At least not with the 100% guarantee that customers (justly) expect.
They’re suing Davis for representing the product as safe when he’s actually had someone successfully steal his identity at a payday loan company (because he gives out his SSN). So apparently the product doesn’t work…or so they say.
The suit also notes that the incident with the payday loan company is the only successful theft we know about but there may have been others which simply haven’t come to light yet. Even Davis admits that drivers licenses may have been issued in his name, simply because they don’t use to credit checks the way most SSN uses do. So people could be pretending to be him without actually damaging his credit score. Not as bad, perhaps, but not comforting either.
Is LifeLock worthless? I don’t know. It seems like one way of monitoring your credit activity. And if you don’t give out your social security number (like he did) you’re probably a bit safer.
But I don’t know if it’s really any better than your average credit monitoring service.
If you’re concerned about having your identity stolen and don’t plan to take out any loans or open new credit cards, there’s something you can do for much less than buying the LifeLock plan.
Contact each of the bureaus: Experian, TransUnion, and Equifax and have them put freezes on your credit. Each costs $10 to place and $10 to remove. So that’s $30 to totally freeze and $30 to totally remove. It should keep people from taking out any loans or opening any cards using your information. Even if you keep it frozen for only 7 months it’s still cheaper than LifeLock.
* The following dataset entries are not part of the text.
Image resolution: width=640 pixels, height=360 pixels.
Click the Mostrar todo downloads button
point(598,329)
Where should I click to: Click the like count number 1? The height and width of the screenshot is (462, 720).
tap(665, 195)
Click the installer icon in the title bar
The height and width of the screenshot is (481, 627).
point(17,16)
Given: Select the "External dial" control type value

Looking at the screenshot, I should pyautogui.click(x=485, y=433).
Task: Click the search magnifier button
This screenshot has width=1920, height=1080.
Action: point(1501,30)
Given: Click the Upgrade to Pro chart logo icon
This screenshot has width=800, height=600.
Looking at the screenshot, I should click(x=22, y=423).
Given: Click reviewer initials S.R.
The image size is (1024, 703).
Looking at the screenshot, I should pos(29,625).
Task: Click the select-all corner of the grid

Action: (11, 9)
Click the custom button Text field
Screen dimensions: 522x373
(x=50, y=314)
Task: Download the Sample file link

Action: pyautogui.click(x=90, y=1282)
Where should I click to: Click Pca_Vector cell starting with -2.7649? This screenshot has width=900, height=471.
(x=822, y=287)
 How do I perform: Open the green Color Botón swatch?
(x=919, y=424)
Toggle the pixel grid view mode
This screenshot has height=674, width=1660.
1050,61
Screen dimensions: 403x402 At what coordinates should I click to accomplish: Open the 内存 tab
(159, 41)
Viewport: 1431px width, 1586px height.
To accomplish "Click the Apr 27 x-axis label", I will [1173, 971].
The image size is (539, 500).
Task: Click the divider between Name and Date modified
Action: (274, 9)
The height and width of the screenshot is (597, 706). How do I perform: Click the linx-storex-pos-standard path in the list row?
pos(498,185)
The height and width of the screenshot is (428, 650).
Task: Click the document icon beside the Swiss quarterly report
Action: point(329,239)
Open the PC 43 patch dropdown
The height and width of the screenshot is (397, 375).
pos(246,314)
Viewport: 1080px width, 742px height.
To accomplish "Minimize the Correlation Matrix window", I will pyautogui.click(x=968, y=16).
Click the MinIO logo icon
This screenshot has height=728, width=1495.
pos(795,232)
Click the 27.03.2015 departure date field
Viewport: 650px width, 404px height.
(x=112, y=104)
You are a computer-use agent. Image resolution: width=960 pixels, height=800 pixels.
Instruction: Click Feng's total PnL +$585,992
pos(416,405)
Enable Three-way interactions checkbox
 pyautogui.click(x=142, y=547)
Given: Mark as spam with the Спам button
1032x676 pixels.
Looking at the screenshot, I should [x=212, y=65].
Plus, you can make the same fraud alerts that LifeLock does for free if you really think your identity has been compromised. Each of the credit bureaus has instructions on its site for how to contact them about that.
Then you can use annualcreditreport.com to get a free annual credit report from each bureau. Most suggest spacing them out to every 4 months from a different group, that way you’re always fairly on top of it. And you still only get one per company per year.
So why not try your own LifeLock instead?
The CNN article notes that LifeLock is also being sued in Arizona over a guarantee which apparently only covers a particular error and not any other identity theft as well as in California by Experian (the credit bureau) who claims that they’re misusing fraud alerts by placing them for all customers instead of for those who genuinely may have had their identity stolen.